Het hof overweegt daartoe het volgende.
Artikel 83a van het Wetboek van Strafrecht bepaalt dat onder terroristisch oogmerk wordt verstaan het oogmerk om:
(I) de bevolking of een deel der bevolking van een land ernstige vrees aan te jagen, dan wel
(II) een overheid of internationale organisatie wederrechtelijk te dwingen iets te doen, niet te doen of te dulden, dan wel
(III) de fundamentele politieke, constitutionele, economische of sociale structuren van een land of een internationale organisatie ernstig te ontwrichten of te vernietigen.

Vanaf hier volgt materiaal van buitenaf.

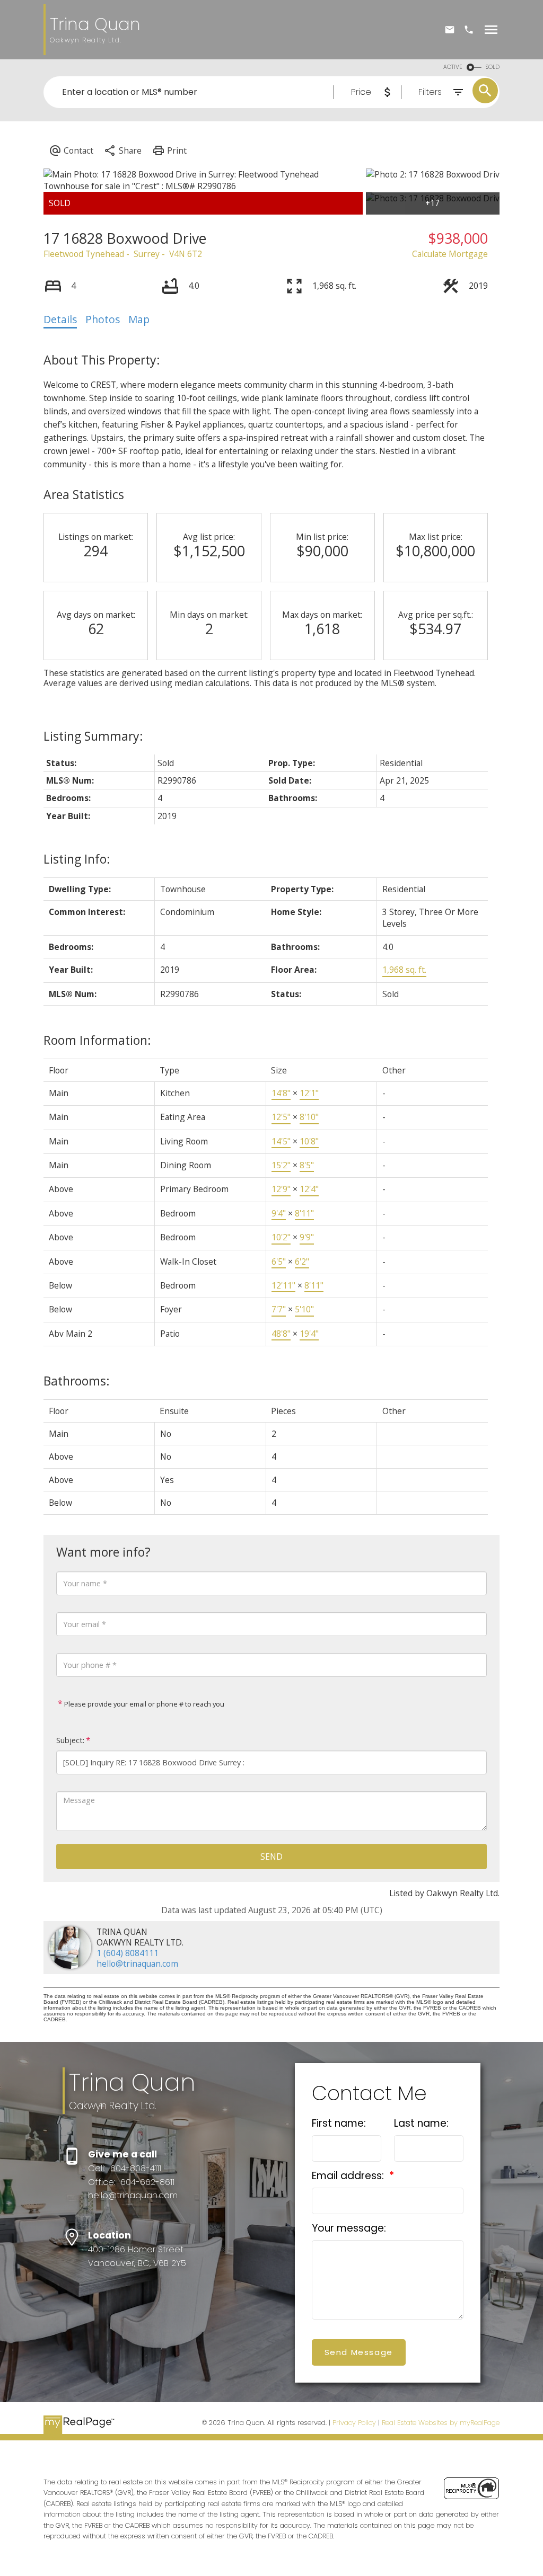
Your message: (349, 2228)
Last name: (421, 2123)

Het terroristisch oogmerk, waarvan de formulering met die in artikel 1, eerste lid, van het Kaderbesluit van de Raad van de Europese Unie van 13 juni 2002 inzake terrorismebestrijding samenhangt, kan blijkens de wetgeschiedenis (Nota naar aanleiding van het verslag, Kamerstuk 2002-2003, 28463, nr. 6, Tweede Kamer, blz. 5) worden opgevat als een strafverzwarende omstandigheid bestaand in een bijkomend oogmerk. Deze typering maakt duidelijk dat - in het kader van de beantwoording van de vraag of een misdrijf is begaan met een terroristisch oogmerk - niet beslissend is welk gevolg door de gedraging wel of niet kan worden verwezenlijkt, maar welk gevolg de dader met zijn gedraging daadwerkelijk beoogde.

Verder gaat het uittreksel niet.